Odes et Ballades/Un chant de fête de Néron

Odes et BalladesOllendorf24 (p. 226-229).


À M. LE COMTE ALFRED DE V.




ODE QUINZIÈME.

UN CHANT DE FÊTE DE NÉRON.


Nescio quid molle atque facetum.
Horace.


 
Amis ! l’ennui nous tue, et le sage l’évite !
Venez tous admirer la fête où vous invite
Néron, César, consul pour la troisième fois ;
Néron, maître du monde et dieu de l’harmonie,
Qui, sur le mode d’Ionie,
Chante, en s’accompagnant de la lyre à dix voix !

Que mon joyeux appel sur l’heure vous rassemble !
Jamais vous n’aurez eu tant de plaisirs ensemble,
Chez Pallas l’affranchi, chez le grec Agénor ;
Ni dans ces gais festins, d’où s’exilait la gêne,
Où l’austère Sénèque, en louant Diogène,
Buvait le falerne dans l’or ;

Ni lorsque sur le Tibre, Aglaé, de Phalère,
Demi-nue, avec nous voguait dans sa galère,
Sous des tentes d’Asie aux brillantes couleurs ;
Ni quand, au son des luths, le préfet des bataves

Jetait aux lions vingt esclaves,
Dont on avait caché les chaînes sous des fleurs !

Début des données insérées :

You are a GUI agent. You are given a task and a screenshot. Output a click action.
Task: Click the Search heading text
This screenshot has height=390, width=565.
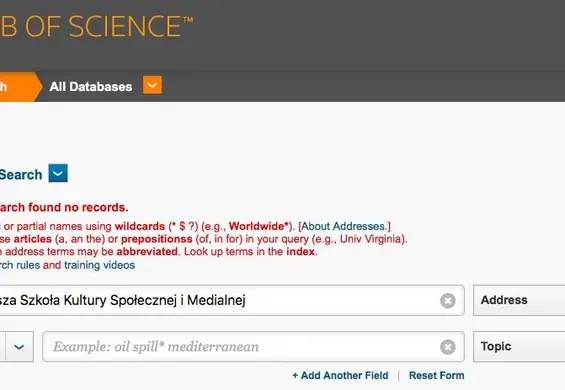click(21, 175)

Venez, Rome à vos yeux va brûler, — Rome entière !
J’ai fait sur cette tour apporter ma litière
Pour contempler la flamme en bravant ses torrents.
Que sont les vains combats des tigres et de l’homme ?
Les sept monts aujourd’hui sont un grand cirque, où Rome
Lutte avec les feux dévorants.

C’est ainsi qu’il convient au maître de la terre
De charmer son ennui profond et solitaire !
Il doit lancer parfois la foudre, comme un dieu !
Mais, venez, la nuit tombe et la fête commence.
Déjà l’incendie, hydre immense,
Lève son aile sombre et ses langues de feu.

Voyez-vous ? voyez-vous ? sur sa proie enflammée,
Il déroule en courant ses replis de fumée ;
Il semble caresser ces murs qui vont périr ;
Dans ses embrassements les palais s’évaporent…
— Oh ! que n’ai-je aussi, moi, des baisers qui dévorent,
Des caresses qui font mourir !

Écoutez ces rumeurs, voyez ces vapeurs sombres,
Ces hommes dans les feux errant comme des ombres,
Ce silence de mort par degrés renaissant !
Les colonnes d’airain, les portes d’or s’écroulent !
Des fleuves de bronze qui roulent
Portent des flots de flamme au Tibre frémissant !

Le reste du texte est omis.